> Estratto selezionato:
# # # # # # #
SANT’ALESSANDRO martire
Patrono della città e della diocesi di Bergamo
SOLENNITÀ
1 Mac 2, 49-52.57-64
Fil 1, 27-30 Gv 15, 9-16
OMELIA
Crescere nella conoscenza di Gesù è il senso portante della nostra esistenza, è un ritornello che continuamente ci accompagna ogni giorno nel maturare nella gioia d'essere suoi discepoli poiché la bellezza della vita è entrare sempre più nella intimità del Maestro. Dopo averci condotto ad entrare nella convivialità della fede, la parola di Dio questa mattina ci fa fare un passo ulteriore. La bellezza di condividere la fede che è Gesù Cristo in noi diventa esperienza di martirio. La bellezza della fede è dire Gesù in qualunque situazione la vita ci possa effettivamente porre. La grandezza del credere deve animare ogni frammento della nostra storia in tutto quello che siamo, in quello che facciamo, in quello che pensiamo. Tutta la nostra persona umana deve incarnare la convivialità credente con Gesù.
# # # # # # #
> Dati forniti:
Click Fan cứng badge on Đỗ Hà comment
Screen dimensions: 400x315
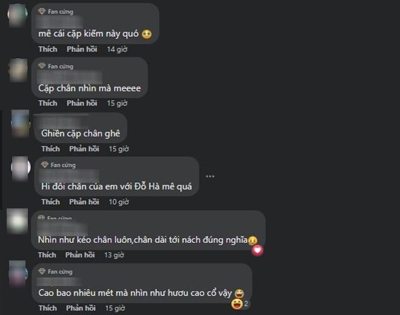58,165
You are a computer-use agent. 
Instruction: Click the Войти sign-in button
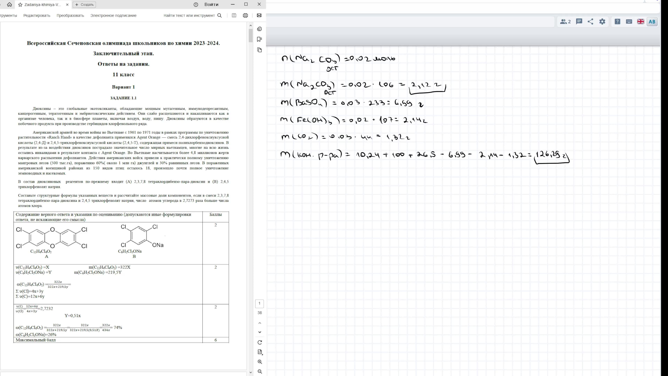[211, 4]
# # # # # # #
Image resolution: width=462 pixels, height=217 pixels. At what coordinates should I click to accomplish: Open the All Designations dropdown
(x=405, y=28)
# # # # # # #
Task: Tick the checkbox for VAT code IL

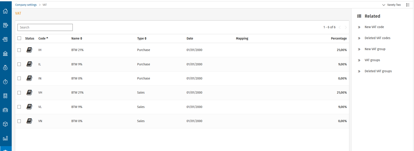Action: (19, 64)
# # # # # # #
> Istruzione A:
Che cosa indica l'estratto come senso portante della nostra esistenza?
> Istruzione B:
Riporti tutti i riferimenti biblici delle letture che compaiono nell'estratto.

> Risposta A:
Crescere nella conoscenza di Gesù.

> Risposta B:
- 1 Mac 2, 49-52.57-64
- Fil 1, 27-30
- Gv 15, 9-16